The nursing profession in Australia is "over-professionalize" and this stems from the "over-conceptualisation" of many nursing programs. In other words, I learnt far more in my first month of nursing at the hospital than three years of a Masters' program.
Thank you on your views of nursing education in Australia and the assessment of Australian new graduates and experienced nurses in Australia.When one asks why people here already in Australia are not given first preference in jobs - these assessments are often made by people of different cultures.At no time in my post, have I made any assessments of poorer education of nurses from any of our many immigrant countries.Importantly nurses educated in this country are given many skills, critical thinking is one of them. You will find nurses in the US are also educated in the university system, with same amount do prac but with midwifery and pads included.Private hospitals have many, many, nurses from overseas, because they pay less and do not have to adhere to patient ratios, and therefore more job openings, this is acceptable to new nurses from overseas in the past that are after any employment for sponsorship.Nurses from India are not accepted as midwivess in Australia, along with those from the US and the Phillipines, even though it is included or part of or tacked on to the end of their degree.Another is nurses educated from overseas and here in Australia has made the Australian nursing profession what it is today- a well respected, good pay and we'll resourced, best practise workforce.

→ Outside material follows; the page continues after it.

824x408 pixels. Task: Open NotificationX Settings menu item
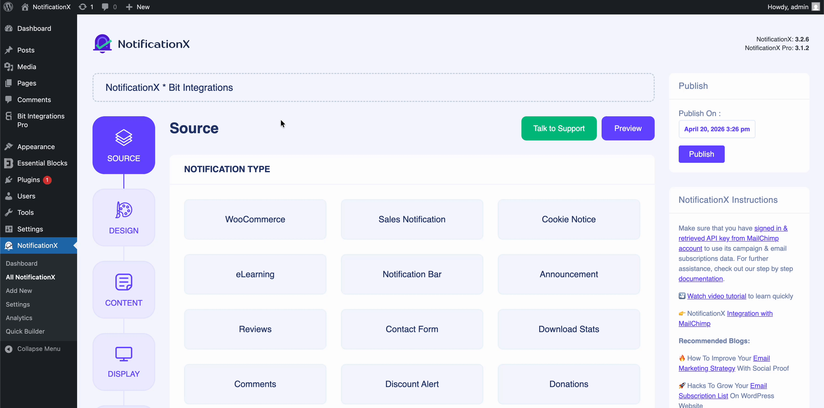(x=18, y=304)
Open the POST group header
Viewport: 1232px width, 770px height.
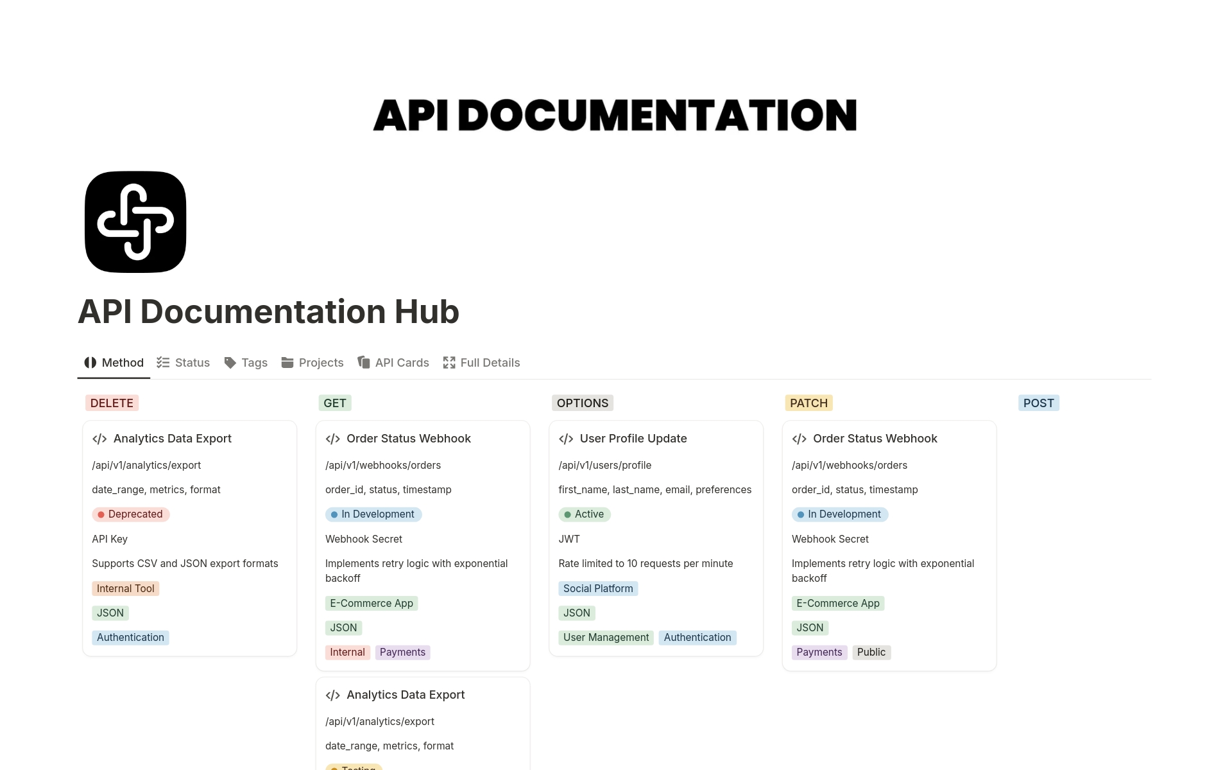1038,403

Our patient outcomes are the best in the world, maybe you have highlited the inadequacies of the entry master program in nursing in under 3 years that should be taken up with AHPRA.
I've worked in both public & private hospitals and give me public any day! More FEN work in private because there is a higher turn over of staff. I am one who worked in private just until I landed a job in the public system. The pay is better, the ratios are better, it's more mentally stimulating because I'm expected to do more complex things. Where do you think you go when you're really really really sick? A major public hospital!
Oh. Computer match came out yesterday in Vic for graduate years.... Out of the 7 undergraduate students currently on my ward, 1 got a position for next year....
Perhaps, you could tell me wherein my original post did I mentioned that my thoughts were aimed at you. Nonetheless, thank-you for feeling some attachment to it.
My original post argues that the lack of new grad positions has much to do with the lack of "capital" new nurses bring to an organisation - hospitals. This has much to do with the level and type of education being delivered and the demands of the hospital systems. An acquisition of a Masters' degree may provide you with better insight and clarity.
Wherein my original post did I state that Indian-educated nurses can be registered as midwives in Australia? I stated that their knowledge/skills are transferable/applicable to our health-care system. This means that the knowledge/skills they possess can be harnessed and utilized for the good of the system with little expense to us.
To assist your understanding, perhaps, I should have made it more clearer. Hence, "As such, they also qualify as midwives in India".
AHPRA has nothing to do with this forum (or the original post)...This is a depository wherein nurses can share their thoughts.